◆ **The request**
In the forum post about Solr timestamps, what storage format was originally chosen for times in the SQL database?

◆ **Text section**
^^^^^^^^^^^^^^^^

So now, vs when 'trie' came out, Solr has an INT field that IS 'trie', right?

And nothing date/timestamp related has come out since, making 'trie'/INT the 
field of choice for timestamps, right? 

Seems like the fastest choice.

I will have to read up on it.

Seems like my original choice to use unix timestamp as storage in my SQL 
database, vs native Postgres timestamp, will make everything easier between:
  PHP
  Symfony
  Postgres
  Solr

It's probably going to be a good idea to store two other columns in the search 
index for display, 'date', 'time'. That is, unless I force the user's 
javascript to generate the time and date from the unix timestamp. hmmmmmm.
  
Dennis Gearon

Signature Warning
----------------
EARTH has a Right To Life,
  otherwise we all die.

^^^^^^^^^^^^^^^^

◆ **Part of a data file**
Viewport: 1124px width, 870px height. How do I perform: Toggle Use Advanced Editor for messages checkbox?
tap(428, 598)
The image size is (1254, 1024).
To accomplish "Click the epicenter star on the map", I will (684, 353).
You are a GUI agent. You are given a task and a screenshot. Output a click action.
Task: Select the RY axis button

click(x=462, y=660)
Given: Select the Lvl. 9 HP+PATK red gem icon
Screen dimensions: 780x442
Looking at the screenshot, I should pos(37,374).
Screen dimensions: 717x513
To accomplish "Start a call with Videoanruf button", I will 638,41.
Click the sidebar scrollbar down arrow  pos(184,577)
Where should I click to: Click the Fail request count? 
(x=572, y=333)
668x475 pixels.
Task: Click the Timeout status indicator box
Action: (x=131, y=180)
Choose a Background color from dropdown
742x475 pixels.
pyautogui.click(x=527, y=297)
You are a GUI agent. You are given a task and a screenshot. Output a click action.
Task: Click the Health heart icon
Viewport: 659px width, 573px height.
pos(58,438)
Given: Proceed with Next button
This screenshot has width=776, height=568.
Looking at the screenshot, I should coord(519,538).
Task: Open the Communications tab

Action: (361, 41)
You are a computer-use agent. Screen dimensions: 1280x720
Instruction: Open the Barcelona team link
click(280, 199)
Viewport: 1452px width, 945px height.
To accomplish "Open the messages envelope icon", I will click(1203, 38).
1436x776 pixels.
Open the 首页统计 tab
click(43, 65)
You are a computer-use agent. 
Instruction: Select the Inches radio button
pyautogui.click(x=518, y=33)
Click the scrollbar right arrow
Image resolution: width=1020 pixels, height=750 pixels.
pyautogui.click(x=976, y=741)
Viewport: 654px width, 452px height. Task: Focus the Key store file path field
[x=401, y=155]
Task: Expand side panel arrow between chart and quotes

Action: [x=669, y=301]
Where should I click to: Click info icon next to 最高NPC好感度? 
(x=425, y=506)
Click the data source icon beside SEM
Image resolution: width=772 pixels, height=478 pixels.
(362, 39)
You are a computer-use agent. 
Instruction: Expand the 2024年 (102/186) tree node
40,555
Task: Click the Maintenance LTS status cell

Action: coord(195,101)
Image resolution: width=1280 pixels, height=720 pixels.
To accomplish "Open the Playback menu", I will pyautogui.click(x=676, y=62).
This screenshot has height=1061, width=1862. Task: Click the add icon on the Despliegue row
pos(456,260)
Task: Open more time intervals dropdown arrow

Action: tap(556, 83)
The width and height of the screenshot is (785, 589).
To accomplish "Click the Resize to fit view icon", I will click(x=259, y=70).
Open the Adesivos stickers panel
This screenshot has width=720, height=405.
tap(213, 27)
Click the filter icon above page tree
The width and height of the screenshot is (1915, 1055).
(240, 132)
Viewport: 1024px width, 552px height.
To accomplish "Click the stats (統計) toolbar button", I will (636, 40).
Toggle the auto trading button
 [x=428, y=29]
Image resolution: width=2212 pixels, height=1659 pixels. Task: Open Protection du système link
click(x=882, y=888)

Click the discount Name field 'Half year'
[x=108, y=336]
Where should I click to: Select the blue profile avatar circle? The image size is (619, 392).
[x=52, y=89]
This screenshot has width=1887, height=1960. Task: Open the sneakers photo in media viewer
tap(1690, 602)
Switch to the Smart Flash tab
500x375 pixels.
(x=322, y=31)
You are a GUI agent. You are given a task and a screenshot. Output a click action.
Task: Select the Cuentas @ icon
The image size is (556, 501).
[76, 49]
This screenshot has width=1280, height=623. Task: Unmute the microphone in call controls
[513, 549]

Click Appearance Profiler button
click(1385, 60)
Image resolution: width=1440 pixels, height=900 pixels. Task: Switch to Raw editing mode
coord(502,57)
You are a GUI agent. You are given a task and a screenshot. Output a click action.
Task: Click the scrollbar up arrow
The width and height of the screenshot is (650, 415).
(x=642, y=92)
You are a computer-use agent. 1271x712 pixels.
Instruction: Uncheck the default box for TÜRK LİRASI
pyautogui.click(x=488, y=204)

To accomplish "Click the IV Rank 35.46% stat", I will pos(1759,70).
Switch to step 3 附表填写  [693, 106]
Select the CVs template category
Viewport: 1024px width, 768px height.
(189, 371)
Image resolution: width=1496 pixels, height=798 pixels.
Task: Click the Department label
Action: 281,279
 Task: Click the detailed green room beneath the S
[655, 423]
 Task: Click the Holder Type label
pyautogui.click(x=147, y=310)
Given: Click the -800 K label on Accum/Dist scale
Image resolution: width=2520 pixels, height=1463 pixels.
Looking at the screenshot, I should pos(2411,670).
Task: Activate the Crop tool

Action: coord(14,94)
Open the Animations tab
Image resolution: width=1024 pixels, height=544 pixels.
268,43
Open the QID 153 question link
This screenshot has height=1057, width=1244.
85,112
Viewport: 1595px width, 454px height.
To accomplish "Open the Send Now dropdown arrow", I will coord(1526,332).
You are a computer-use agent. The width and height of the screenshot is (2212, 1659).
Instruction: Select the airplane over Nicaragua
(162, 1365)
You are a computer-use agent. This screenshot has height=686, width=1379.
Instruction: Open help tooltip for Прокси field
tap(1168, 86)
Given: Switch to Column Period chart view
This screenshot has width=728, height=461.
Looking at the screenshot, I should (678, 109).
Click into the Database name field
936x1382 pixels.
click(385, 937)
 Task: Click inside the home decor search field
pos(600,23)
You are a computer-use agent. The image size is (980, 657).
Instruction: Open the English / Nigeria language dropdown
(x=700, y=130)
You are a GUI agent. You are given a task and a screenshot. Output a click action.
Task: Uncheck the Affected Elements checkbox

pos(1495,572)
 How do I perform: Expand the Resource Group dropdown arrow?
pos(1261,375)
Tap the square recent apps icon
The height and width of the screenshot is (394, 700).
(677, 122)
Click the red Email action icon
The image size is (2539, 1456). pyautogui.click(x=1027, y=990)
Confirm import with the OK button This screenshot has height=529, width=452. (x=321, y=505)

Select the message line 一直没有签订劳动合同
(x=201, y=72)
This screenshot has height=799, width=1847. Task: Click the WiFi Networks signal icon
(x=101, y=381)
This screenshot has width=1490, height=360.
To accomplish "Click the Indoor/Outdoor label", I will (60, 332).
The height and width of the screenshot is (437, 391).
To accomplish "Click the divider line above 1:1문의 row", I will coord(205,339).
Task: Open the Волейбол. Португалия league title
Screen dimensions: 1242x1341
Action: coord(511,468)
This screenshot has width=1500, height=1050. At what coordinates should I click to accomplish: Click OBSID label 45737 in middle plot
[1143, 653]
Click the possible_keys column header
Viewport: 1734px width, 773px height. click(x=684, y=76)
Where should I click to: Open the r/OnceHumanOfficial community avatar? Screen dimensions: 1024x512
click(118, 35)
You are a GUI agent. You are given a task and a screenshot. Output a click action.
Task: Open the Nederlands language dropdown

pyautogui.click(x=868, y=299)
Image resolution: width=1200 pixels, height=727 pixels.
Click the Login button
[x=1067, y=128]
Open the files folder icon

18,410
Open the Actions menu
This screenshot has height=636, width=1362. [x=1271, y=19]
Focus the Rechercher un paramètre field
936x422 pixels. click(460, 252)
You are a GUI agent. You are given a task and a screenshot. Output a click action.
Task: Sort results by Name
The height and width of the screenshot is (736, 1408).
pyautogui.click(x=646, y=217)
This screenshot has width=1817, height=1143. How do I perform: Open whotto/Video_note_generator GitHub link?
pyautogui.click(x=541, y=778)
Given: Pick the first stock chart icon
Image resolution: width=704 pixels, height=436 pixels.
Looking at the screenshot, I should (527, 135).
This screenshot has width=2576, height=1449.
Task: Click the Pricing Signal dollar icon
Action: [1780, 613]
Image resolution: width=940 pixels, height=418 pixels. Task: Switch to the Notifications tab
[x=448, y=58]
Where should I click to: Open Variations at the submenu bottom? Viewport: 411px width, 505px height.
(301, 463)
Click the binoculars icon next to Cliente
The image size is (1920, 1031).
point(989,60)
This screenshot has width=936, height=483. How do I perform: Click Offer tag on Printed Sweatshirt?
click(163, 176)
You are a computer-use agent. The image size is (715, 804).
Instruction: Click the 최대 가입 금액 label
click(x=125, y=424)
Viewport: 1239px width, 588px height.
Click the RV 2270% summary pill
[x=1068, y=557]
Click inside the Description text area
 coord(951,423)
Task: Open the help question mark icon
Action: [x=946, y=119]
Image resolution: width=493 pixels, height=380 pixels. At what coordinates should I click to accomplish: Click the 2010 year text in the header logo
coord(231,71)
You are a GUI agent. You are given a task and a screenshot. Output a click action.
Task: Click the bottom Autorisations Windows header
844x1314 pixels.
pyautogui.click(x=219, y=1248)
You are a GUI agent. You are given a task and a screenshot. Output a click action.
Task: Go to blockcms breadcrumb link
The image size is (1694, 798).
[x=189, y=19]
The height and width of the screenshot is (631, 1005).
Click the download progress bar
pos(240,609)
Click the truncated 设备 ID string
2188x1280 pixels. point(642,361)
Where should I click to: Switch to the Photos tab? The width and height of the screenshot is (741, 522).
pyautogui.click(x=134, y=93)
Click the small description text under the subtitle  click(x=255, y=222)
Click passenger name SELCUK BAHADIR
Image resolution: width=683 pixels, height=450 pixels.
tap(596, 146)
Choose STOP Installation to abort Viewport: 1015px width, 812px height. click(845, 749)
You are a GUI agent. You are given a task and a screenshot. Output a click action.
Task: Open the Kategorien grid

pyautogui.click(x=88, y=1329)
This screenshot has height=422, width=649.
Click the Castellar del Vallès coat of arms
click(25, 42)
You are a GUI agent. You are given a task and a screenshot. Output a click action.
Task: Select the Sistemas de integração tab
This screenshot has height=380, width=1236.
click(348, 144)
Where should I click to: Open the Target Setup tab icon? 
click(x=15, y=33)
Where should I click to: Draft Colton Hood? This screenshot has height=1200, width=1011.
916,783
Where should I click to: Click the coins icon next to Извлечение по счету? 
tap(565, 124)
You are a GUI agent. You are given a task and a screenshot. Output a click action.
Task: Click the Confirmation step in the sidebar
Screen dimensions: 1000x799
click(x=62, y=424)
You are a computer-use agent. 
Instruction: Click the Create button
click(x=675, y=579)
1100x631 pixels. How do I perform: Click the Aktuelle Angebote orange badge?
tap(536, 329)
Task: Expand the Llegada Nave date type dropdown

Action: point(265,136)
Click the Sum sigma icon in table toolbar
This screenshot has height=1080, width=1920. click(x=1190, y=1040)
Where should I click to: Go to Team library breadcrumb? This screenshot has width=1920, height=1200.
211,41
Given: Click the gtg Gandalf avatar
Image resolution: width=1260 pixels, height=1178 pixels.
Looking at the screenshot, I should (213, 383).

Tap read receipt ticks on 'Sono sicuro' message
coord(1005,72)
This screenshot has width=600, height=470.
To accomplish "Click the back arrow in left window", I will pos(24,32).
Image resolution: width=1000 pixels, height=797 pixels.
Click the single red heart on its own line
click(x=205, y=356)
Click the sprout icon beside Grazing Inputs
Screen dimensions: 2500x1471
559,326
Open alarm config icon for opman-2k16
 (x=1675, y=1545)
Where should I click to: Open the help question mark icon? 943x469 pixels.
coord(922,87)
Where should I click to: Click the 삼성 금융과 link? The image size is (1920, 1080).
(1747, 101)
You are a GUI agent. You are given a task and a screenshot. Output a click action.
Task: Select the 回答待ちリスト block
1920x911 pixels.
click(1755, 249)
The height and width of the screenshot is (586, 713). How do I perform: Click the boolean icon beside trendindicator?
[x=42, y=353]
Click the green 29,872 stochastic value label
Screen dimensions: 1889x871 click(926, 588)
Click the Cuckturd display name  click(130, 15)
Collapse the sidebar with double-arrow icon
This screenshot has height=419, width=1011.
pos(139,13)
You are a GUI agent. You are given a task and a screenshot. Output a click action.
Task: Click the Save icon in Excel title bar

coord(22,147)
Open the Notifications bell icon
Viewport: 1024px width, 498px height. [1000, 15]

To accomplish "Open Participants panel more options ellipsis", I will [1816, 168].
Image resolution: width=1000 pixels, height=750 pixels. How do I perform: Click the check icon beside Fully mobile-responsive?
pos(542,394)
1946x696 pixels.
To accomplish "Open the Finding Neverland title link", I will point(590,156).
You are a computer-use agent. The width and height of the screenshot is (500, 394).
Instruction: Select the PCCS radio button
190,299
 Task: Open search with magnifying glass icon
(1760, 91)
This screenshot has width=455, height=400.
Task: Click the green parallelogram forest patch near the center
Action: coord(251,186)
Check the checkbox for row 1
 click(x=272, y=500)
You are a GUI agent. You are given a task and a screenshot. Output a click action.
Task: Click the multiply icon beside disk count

^^^^^^^^^^^^^^^^

◆ **Response**
Unix timestamps, rather than native Postgres timestamps.